A four-inch and a twelve-inch Spackle knife are the bare minimums you’ll need among the many tape and Spackle instruments available today. Carrying a Spackle tray, which resembles a cake pan, in one hand while working allows you to have both knives handy. Taping rapidly with minimal sanding is a skill that can be mastered with practice.

The butt ends of drywall sheets should never be butted against each other. Taping a butt joint requires excellent precision, and even the experts struggle. Never put pressure on a butt joint. Refresh your equipment by washing it after each usage. Spackle should never be allowed to dry in a pan or on cutlery. Once it has dried, it is incredibly challenging, if not impossible, to remove it without permanently damaging the tool. I hope you have great success with your first drywall job.

Pete, the helpful Construction Inspector

http://www.Wagsys.com

Structured Inspection and Code Enforcement System (BICES)
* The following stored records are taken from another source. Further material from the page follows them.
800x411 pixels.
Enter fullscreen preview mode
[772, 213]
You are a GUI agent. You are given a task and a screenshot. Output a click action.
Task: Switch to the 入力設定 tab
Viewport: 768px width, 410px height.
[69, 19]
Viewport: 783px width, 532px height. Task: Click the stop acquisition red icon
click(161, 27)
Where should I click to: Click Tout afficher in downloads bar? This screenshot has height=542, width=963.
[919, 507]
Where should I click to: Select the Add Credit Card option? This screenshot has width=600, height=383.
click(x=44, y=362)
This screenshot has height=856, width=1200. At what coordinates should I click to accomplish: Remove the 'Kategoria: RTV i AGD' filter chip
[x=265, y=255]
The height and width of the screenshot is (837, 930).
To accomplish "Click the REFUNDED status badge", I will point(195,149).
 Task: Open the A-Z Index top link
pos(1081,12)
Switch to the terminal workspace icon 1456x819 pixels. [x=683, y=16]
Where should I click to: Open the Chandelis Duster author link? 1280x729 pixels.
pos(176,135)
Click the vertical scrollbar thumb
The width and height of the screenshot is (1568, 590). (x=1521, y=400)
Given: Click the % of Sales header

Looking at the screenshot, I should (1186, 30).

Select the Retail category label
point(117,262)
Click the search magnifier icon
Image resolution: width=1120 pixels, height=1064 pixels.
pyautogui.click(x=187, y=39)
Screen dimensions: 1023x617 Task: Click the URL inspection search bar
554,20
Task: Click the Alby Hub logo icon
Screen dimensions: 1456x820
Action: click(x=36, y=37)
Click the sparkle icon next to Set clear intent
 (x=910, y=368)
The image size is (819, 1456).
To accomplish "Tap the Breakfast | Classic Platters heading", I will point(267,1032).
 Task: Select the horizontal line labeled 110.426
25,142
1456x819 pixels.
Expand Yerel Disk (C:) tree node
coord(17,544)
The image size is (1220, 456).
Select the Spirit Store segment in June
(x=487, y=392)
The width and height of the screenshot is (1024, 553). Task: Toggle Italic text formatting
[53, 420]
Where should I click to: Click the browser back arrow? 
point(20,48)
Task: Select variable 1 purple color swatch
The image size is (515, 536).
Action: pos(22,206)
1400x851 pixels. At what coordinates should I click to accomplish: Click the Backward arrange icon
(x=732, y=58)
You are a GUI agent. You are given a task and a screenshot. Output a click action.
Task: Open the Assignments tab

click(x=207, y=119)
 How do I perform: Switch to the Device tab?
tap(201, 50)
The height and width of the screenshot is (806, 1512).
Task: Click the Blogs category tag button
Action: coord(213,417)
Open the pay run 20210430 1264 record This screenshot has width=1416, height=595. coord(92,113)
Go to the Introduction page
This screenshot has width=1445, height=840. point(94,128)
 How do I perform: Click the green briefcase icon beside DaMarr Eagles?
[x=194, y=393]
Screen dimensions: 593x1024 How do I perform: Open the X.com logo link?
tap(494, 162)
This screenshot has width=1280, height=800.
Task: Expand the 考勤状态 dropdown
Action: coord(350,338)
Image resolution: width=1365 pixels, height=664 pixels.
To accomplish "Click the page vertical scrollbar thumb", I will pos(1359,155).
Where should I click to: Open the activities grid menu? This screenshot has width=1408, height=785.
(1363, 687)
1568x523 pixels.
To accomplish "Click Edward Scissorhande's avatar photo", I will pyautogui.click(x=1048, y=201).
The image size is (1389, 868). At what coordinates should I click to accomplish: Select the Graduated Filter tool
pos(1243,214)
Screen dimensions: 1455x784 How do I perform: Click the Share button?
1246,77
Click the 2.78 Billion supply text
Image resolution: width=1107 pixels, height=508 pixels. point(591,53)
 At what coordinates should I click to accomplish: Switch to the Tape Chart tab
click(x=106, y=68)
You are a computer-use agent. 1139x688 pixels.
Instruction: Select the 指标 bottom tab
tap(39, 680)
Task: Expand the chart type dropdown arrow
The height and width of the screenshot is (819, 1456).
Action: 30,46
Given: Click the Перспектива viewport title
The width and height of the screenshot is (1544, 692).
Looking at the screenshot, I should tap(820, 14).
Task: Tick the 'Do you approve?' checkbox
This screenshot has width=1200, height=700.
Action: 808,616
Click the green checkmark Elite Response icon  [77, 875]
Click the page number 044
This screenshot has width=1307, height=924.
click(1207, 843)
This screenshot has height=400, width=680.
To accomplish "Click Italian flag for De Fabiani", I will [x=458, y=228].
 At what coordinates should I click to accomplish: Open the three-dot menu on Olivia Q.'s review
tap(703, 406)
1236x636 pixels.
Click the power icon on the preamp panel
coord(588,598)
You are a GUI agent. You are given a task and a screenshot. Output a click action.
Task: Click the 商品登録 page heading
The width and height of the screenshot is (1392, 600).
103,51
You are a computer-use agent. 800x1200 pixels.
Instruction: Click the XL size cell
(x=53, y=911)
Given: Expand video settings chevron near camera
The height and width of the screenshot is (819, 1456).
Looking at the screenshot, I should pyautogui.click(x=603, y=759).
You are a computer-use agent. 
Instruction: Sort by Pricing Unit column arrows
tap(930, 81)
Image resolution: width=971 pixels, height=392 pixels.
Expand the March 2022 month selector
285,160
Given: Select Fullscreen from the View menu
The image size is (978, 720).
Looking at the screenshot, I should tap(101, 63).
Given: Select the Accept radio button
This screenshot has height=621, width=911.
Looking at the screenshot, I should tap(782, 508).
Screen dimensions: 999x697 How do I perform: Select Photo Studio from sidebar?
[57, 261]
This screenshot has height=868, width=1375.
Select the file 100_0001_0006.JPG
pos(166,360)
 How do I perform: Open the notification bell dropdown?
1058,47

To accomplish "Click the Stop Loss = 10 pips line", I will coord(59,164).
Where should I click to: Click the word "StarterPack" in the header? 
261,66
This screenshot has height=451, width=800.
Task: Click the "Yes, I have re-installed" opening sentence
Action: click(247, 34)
Pete has worked as a building inspector in the public and private sectors for over 30 years. He has experience in both the office of building design and the field of construction in the Eastern United States, having worked on a wide range of projects from schools to treatment plants, individual residences, and condo projects to major residential landscaping projects. In 2006, he and two other inspectors started Wagsys LLC to provide software for local governments’ building departments, planning boards, and zoning appeals boards.